Hacker Newsnew | past | comments | ask | show | jobs | submitlogin
One million lines of code ought to be enough for anybody (lwn.net)
111 points by chmaynard on Dec 18, 2019 | hide | past | favorite | 57 comments


> (no file system would need a path longer than 260 characters, right? :o) )

This is poking fun at Windows' PATH_MAX, but it's very easy to hit BINPRM_BUF_SIZE's 128 character path limit for #! lines; maybe not so much for humans, but with CI systems installing things in weird deep directories (e.g. virtualenvs ... see https://github.com/pypa/virtualenv/issues/596).

So the old adage about glass houses and stones is still good advice ;)


Nix developers ran into this very limit.

https://lwn.net/Articles/779997/


Unless they split the line without whitespace, that example is already non-portable because it's not well defined what happens to shebangs with more than one argument. IIRC linux merges all of them into a single argument, but other unixen do different things.


And people struggle to find examples of Linux bending over backwards for compatibility…


I didn't hit that until I am start using node.js...

Then the npm<3 install modules in a dawn nested way and actually cause problem.


In unix, there are lots of limits people eventually run into, then either hack to overcome, or go back and painfully rearchitect.

- max size of a command line

- max open files

- kernel stack size

etc...


I had to check to see if it was a repost of e.g. an April joke proposal or something like that.

Nope. One guy randomly wants to arbitrarily limit random Python things to 1000000, cite vague optimization potential advantages (in CPython, yeah, right...), and doesn't even want to detail the impact of said optims when further asked.
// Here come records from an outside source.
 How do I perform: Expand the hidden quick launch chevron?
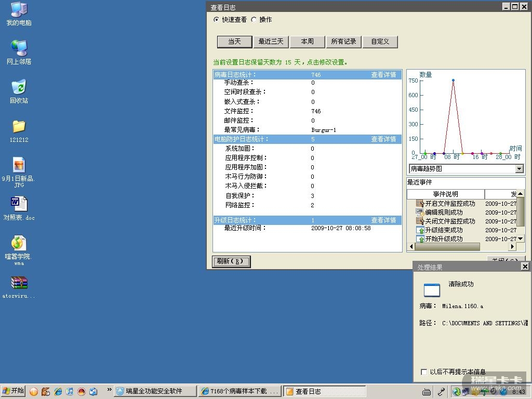click(110, 390)
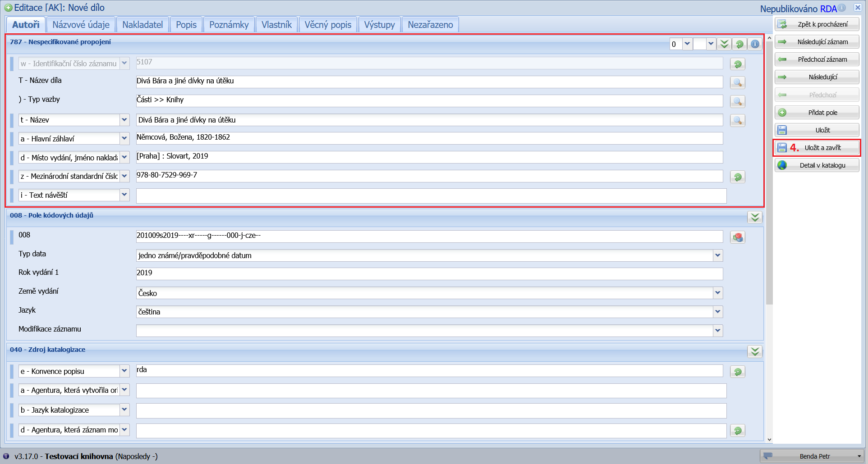Collapse the 008 Pole kódových údajů section

[755, 218]
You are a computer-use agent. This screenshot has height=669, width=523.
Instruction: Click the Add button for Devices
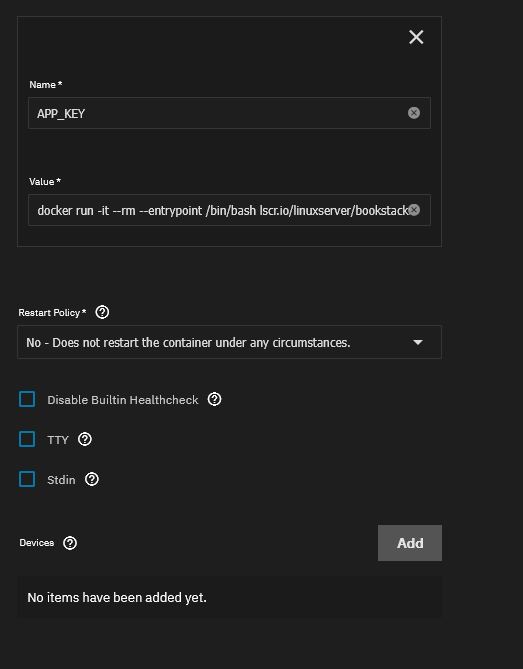tap(410, 543)
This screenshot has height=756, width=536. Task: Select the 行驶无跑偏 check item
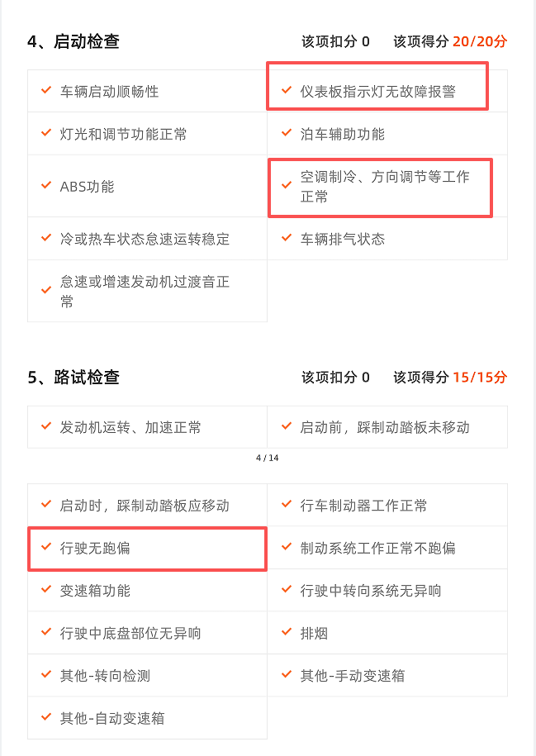[95, 548]
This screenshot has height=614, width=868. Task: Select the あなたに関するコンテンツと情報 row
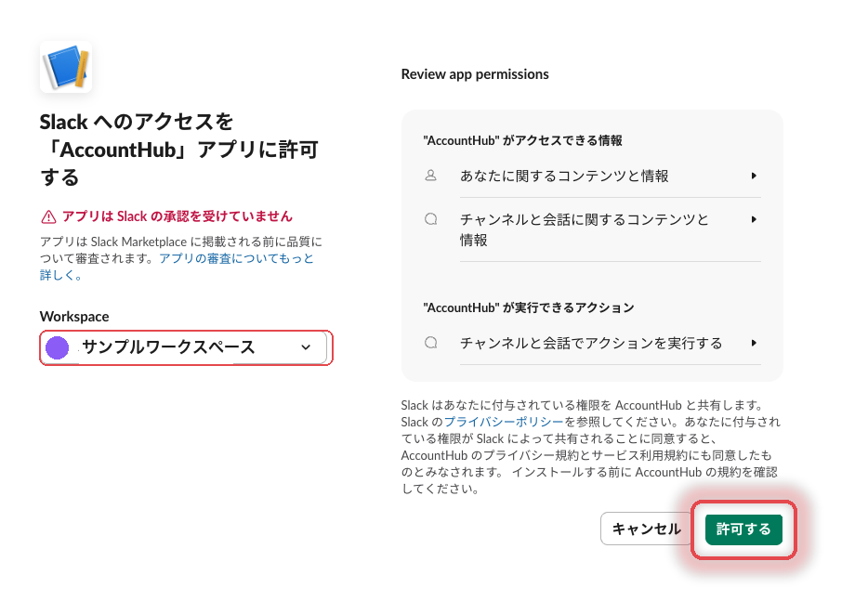(592, 176)
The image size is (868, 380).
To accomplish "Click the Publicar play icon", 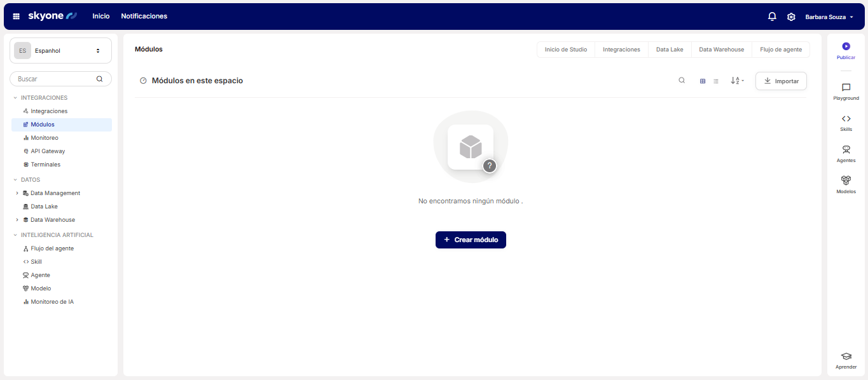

IMO this is just a waste of time for everybody and should be firmly rejected ASAP. Even just proposing to limit to 1M "source" lines is extremely naive and the sign of somebody without much real world experience: there are many cases when "source" code is not the actual source, and has orders of magnitude more lines.


I still don't understand why anyone would want this. It seems pretty hostile to the users of Python without any real benefit. Maybe the benefit is the people who are pushing for the change get to smugly know that people won't do horrible things with the language. Maybe I don't get it, but... why?


It’s about having a complete specification so that the compiler and VM can be correct.

Correctness when you have arbitrarily long input gets complicated very easily. I was originally skeptical when reading, it seemed ridiculous and arbitrary, until I realized that’s what they were going for.


It is not. Python already doesn't have a spec, it has the CPython interpreter. This is repainting the facade while you still have a sump pump that isn't working.

There are a myriad of better ways to improve Python and this isn't it.


> Correctness when you have arbitrarily long input gets complicated very easily.

Indeed. Accepting arbitrary inputs frequently requires an arbitrary amount of resources. Even if there are no vulnerabilities to exploit, a denial of service attack may still be possible because processing untrusted input can result in massive memory allocations.

A concrete example I've recently dealt with:

https://github.com/multiformats/unsigned-varint/blob/master/...

These variable length integers may consume an unbounded amount of memory when decoded. I think it's wise to constrain this by default and let the caller increase or turn off the limits if they want:

  decode(buffer) # max=9, per spec
  decode(buffer, max=64)
  decode(buffer, max=math.inf)


From the article:

> Picking an arbitrary limit less than 232 is certainly safer for many reasons, and very unlikely to impact real usage. We already have some real limits well below 106 (such as if/else depth and recursion limits).

> A range of -1,000,000 to 1,000,000 could fit in 21 bits and that three of those values could be packed into a 64-bit word.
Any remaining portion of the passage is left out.